→ **AIM OF THE EXERCISE**: Using the listing below, report how many lines contain the word "help" and give no other words.
+ + + + +
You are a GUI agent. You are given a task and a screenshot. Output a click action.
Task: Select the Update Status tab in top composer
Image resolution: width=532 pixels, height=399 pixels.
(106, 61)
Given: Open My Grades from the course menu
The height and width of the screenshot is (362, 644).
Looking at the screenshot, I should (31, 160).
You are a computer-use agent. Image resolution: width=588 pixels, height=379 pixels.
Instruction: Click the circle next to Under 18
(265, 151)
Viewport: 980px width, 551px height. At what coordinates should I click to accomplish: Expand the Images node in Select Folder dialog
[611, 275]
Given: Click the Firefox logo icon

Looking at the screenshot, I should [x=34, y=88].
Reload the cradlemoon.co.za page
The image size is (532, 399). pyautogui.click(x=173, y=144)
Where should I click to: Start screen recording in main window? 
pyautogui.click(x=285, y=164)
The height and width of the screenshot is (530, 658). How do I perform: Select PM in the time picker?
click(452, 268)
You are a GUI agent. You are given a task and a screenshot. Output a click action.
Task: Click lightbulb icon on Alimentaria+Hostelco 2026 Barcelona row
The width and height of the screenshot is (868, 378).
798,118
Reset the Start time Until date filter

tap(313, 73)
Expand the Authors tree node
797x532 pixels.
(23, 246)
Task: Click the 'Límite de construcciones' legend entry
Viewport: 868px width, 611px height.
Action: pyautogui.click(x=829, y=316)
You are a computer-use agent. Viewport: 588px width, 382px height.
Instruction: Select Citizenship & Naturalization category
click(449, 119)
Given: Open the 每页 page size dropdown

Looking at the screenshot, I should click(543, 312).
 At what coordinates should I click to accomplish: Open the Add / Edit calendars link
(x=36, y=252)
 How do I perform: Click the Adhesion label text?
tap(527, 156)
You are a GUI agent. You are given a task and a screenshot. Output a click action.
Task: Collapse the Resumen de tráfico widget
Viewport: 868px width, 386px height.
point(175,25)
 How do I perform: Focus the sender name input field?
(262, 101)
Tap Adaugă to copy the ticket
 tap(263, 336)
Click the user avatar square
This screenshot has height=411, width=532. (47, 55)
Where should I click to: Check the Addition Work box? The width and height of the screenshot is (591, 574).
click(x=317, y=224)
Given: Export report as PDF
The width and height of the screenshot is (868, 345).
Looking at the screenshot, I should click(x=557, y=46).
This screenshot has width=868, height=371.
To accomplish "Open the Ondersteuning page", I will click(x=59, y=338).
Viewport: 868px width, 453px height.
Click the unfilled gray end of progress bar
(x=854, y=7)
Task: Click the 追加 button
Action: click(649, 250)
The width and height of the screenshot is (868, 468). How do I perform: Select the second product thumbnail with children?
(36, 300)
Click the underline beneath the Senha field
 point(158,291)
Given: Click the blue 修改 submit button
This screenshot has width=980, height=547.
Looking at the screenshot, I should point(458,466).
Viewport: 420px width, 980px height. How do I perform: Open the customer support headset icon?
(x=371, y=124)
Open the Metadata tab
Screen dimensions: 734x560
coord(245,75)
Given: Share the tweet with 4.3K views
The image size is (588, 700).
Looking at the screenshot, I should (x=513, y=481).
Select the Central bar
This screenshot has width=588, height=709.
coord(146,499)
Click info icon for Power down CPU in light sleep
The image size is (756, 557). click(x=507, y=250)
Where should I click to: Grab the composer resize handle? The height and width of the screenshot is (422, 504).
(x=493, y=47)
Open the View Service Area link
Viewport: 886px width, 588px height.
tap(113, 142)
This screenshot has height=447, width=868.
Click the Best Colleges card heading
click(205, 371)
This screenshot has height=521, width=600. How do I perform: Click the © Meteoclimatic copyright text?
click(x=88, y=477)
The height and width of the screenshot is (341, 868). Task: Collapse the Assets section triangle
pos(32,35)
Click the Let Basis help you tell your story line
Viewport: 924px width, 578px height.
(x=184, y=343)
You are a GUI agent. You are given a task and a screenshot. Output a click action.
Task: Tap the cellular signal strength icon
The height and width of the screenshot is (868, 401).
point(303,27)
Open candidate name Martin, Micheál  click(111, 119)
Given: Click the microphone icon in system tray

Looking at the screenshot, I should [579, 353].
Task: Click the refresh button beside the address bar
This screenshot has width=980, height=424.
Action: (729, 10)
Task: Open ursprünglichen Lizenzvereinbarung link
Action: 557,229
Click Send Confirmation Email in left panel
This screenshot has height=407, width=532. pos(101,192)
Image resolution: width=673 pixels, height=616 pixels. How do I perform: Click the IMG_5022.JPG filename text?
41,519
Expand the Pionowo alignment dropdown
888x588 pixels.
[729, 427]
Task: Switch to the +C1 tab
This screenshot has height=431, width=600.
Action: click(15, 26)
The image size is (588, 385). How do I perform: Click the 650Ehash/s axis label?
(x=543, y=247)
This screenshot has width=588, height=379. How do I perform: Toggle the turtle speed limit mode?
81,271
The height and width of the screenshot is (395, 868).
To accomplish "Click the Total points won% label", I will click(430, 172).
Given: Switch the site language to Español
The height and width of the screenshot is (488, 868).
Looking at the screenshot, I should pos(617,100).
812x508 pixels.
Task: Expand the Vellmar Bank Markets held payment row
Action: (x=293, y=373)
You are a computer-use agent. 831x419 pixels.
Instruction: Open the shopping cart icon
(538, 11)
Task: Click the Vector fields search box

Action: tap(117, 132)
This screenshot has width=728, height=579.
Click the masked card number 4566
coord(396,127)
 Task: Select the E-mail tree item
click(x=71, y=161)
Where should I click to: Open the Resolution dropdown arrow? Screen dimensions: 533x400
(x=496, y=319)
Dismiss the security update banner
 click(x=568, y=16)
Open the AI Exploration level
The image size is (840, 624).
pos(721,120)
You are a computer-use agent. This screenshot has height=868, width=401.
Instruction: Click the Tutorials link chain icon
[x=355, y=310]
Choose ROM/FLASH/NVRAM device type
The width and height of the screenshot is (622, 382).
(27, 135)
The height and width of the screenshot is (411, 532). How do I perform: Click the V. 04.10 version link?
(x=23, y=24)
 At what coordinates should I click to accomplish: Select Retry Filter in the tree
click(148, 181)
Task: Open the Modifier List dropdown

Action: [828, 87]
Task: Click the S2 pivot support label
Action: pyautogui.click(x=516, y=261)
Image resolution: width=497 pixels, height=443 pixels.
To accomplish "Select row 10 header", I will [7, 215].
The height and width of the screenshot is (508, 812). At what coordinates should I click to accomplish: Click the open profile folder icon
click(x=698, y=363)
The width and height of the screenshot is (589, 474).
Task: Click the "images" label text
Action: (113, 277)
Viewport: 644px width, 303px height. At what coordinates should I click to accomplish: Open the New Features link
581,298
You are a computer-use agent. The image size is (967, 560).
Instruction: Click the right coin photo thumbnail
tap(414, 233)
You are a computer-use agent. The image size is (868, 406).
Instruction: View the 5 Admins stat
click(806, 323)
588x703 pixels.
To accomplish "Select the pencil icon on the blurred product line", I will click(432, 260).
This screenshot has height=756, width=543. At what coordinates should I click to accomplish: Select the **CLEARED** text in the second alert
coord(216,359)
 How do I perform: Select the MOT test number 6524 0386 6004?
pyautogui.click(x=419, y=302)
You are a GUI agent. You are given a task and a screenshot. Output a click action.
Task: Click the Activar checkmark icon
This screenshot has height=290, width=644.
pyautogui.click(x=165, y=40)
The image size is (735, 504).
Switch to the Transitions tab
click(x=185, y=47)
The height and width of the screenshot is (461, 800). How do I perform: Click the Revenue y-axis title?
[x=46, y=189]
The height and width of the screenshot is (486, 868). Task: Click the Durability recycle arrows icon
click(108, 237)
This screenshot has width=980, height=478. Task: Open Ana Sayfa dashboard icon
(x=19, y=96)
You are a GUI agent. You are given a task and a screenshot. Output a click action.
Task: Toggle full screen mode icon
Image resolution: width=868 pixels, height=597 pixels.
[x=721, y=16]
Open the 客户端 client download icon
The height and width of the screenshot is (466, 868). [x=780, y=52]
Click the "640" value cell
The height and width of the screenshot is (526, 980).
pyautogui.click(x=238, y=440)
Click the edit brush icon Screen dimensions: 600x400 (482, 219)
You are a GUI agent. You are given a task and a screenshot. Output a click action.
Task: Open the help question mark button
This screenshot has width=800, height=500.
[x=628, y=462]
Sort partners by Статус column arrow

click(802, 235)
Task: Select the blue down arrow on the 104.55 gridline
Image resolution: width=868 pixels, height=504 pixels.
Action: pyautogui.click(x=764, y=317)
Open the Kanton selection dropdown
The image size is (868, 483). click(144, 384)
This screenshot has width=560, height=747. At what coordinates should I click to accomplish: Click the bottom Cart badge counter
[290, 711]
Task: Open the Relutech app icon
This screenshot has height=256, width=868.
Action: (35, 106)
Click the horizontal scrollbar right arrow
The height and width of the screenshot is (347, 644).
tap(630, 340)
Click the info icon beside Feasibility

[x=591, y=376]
+ + + + +
→ **SOLUTION FOR THIS PROBLEM**: 2